> **Source passage**
The vibe has shifted from decades of federal public health messaging on diet and exercise.
President Jimmy Carter’s administration told a generation of girls that for the first time had legally guaranteed access to sports that “physical fitness is beautiful.” President Ronald Reagan awkwardly posed for journalists between sets on a Nautilus machine, and he celebrated the virtue of vigorous outdoor activities such as chopping wood. President George W. Bush gave interviews about how running had transformed his life, especially after quitting alcohol. Michelle Obama recruited Beyonce to lead a dance workout in a school cafeteria. None of these efforts were sufficient to solve America’s complicated health problems, and at times the efforts relied on problematic assumptions, but all of them earnestly endeavored to link fitness and nutrition to an aspirational ideal of individual and national self-improvement.
While RFK Jr. once very much positioned himself as part of this tradition — even using grainy footage of JFK’s physical education programs in early campaign videos — such commonalities are now hard to find. JFK, for example, commissioned a jingle that dictated a workout routine, “Go, You Chicken Fat, Go Away!” to be distributed to physical education teachers. It’s catchy, if cringe, to link fat and cowardice, but consider the contrast between this ode to toe-touches and jumping jacks with the Kid Rock song used in this week’s spot, which shouts out “topless dancers,” “Southern Comfort” whiskey, “crackheads,” “crooked cops” and “caps of meth.” The different ways the two Kennedys invoke militarism also matters. JFK featured rows of fresh-faced, disciplined youth practicing military drills to defend their country in the Cold War. Kid Rock and RFK Jr. appear to be having a relaxing boys’ weekend, and a random selection of patriotic imagery, clip art of an eagle, a poolside Statue of Liberty and American flag is interspersed throughout the PSA.
Speaking of boys, where are the women? They’re not only conspicuously absent from this scene, but they feel absent from most of RFK Jr.’s fitness and health promotion. Whether he’s promoting pull-up bars at airports, showing off his shirtless workouts or now training with Kid Rock, RFK Jr. doesn’t seem to think that women should be among those Americans getting into the best physical shape.
Women are absent from his federal fitness promotion effort in a way they have not been since the Eisenhower administration, when such efforts were narrowly defined to train soldiers who would see physical combat. This omission is especially notable given the Trump administration’s professed commitment to “defend women’s and girls’ sports.” So where are these female athletes? We see them at the Olympics but not in Kennedy’s PSAs.
Instead of offering any aspirational or idealistic messaging about the benefits of movement and nourishment, MAHA delivers us a dark, depressing manosphere mashup that showcases a disconnected assortment of fitness activities, halfheartedly undertaken, as accessories for alienated men who embody a decidedly uninspired and unambitious form of masculinity that is a break from the optimism of even the earlier RFK Jr. America deserves better.

> **Entries provided**
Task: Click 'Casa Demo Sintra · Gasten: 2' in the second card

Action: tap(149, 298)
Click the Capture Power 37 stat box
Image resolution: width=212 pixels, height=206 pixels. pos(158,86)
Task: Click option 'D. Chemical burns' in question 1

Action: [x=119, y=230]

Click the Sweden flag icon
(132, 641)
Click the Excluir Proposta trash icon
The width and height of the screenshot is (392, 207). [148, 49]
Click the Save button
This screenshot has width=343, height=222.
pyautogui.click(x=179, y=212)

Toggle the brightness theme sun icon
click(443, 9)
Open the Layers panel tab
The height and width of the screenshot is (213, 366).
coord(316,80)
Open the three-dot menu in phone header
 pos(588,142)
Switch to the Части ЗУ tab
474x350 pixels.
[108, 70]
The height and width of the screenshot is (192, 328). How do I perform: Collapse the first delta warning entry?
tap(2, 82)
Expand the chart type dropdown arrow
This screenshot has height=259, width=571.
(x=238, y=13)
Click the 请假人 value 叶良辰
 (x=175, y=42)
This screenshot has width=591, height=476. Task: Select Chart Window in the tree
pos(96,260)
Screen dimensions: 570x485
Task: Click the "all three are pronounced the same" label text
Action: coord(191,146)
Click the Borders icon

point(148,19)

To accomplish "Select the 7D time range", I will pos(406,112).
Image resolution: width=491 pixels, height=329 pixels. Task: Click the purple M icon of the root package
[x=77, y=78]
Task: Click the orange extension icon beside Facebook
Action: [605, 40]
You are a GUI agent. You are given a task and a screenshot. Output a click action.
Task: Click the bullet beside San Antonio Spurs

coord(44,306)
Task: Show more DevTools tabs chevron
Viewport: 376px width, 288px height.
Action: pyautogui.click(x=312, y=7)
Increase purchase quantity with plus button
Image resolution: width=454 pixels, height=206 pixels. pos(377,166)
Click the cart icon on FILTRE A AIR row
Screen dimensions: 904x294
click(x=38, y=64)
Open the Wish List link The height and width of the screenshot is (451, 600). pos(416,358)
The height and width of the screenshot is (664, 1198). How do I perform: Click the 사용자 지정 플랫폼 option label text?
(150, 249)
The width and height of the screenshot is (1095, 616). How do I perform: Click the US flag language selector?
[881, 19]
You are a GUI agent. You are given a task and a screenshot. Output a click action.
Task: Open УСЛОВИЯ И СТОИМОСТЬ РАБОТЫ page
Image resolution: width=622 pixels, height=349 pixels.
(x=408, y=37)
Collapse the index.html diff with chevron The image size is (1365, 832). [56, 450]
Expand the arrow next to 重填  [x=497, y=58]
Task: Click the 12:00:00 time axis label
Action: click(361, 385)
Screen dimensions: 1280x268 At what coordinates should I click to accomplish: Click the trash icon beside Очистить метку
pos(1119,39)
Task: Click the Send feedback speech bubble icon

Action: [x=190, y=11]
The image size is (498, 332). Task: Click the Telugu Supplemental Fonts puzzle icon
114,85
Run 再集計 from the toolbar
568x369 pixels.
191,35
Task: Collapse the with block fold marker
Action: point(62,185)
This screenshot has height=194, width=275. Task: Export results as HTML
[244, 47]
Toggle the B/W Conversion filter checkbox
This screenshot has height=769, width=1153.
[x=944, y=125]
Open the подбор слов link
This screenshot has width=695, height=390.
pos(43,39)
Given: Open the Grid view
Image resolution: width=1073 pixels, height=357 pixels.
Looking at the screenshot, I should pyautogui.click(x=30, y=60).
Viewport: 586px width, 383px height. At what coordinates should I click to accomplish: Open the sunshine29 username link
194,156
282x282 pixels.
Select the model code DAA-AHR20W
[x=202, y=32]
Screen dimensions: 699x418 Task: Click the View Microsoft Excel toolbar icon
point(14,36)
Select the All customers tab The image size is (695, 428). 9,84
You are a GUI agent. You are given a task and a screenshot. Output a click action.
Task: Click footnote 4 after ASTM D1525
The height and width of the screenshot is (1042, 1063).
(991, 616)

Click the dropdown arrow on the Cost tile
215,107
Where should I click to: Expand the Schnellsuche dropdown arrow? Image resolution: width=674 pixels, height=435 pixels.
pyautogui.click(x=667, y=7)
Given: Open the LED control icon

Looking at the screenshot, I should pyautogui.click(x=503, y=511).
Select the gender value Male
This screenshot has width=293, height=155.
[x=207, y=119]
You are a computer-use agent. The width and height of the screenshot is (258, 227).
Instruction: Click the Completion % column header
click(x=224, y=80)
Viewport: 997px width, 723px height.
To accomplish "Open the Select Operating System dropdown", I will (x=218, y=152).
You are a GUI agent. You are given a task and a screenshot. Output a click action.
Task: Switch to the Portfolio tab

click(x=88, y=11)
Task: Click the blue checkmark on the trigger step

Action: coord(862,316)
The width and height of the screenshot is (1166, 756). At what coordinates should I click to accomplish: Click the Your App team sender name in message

> **Tasks**
A – Return the words of the fitness messaging text starting at "President Jimmy Carter’s" and ending at "and national self-improvement.".
B – Translate this sentence from the fitness messaging text into Spanish: "Michelle Obama recruited Beyonce to lead a dance workout in a school cafeteria."

> **Solutions to the problems**
A –
President Jimmy Carter’s administration told a generation of girls that for the first time had legally guaranteed access to sports that “physical fitness is beautiful.” President Ronald Reagan awkwardly posed for journalists between sets on a Nautilus machine, and he celebrated the virtue of vigorous outdoor activities such as chopping wood. President George W. Bush gave interviews about how running had transformed his life, especially after quitting alcohol. Michelle Obama recruited Beyonce to lead a dance workout in a school cafeteria. None of these efforts were sufficient to solve America’s complicated health problems, and at times the efforts relied on problematic assumptions, but all of them earnestly endeavored to link fitness and nutrition to an aspirational ideal of individual and national self-improvement.

B – Michelle Obama reclutó a Beyonce para dirigir una rutina de baile en la cafetería de una escuela.